[Pixel coordinate grounding data]
════════════════

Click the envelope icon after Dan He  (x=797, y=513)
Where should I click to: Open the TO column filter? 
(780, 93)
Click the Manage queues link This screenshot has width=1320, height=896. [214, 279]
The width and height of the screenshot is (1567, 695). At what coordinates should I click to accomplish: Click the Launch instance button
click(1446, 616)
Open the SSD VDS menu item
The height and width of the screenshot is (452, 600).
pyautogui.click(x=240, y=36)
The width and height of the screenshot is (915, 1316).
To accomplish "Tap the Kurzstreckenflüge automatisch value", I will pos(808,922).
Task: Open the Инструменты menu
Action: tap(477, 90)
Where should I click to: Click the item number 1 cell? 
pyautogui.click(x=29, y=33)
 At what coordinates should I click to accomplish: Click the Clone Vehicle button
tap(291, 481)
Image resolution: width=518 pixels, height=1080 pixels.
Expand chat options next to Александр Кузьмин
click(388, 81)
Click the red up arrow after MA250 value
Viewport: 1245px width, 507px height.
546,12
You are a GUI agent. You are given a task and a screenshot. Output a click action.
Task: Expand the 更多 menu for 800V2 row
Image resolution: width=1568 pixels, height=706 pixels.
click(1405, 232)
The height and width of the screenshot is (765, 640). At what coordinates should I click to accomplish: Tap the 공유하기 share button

════════════════

*TASK REQUIREMENTS*: All the lines above must appear again in the answer, word for word.

*SOLUTION*:
Click the envelope icon after Dan He  (x=797, y=513)
Where should I click to: Open the TO column filter? 
(780, 93)
Click the Manage queues link This screenshot has width=1320, height=896. [214, 279]
The width and height of the screenshot is (1567, 695). At what coordinates should I click to accomplish: Click the Launch instance button
click(1446, 616)
Open the SSD VDS menu item
The height and width of the screenshot is (452, 600).
pyautogui.click(x=240, y=36)
The width and height of the screenshot is (915, 1316).
To accomplish "Tap the Kurzstreckenflüge automatisch value", I will pos(808,922).
Task: Open the Инструменты menu
Action: tap(477, 90)
Where should I click to: Click the item number 1 cell? 
pyautogui.click(x=29, y=33)
 At what coordinates should I click to accomplish: Click the Clone Vehicle button
tap(291, 481)
Image resolution: width=518 pixels, height=1080 pixels.
Expand chat options next to Александр Кузьмин
click(388, 81)
Click the red up arrow after MA250 value
Viewport: 1245px width, 507px height.
546,12
You are a GUI agent. You are given a task and a screenshot. Output a click action.
Task: Expand the 更多 menu for 800V2 row
Image resolution: width=1568 pixels, height=706 pixels.
click(1405, 232)
The height and width of the screenshot is (765, 640). At what coordinates should I click to accomplish: Tap the 공유하기 share button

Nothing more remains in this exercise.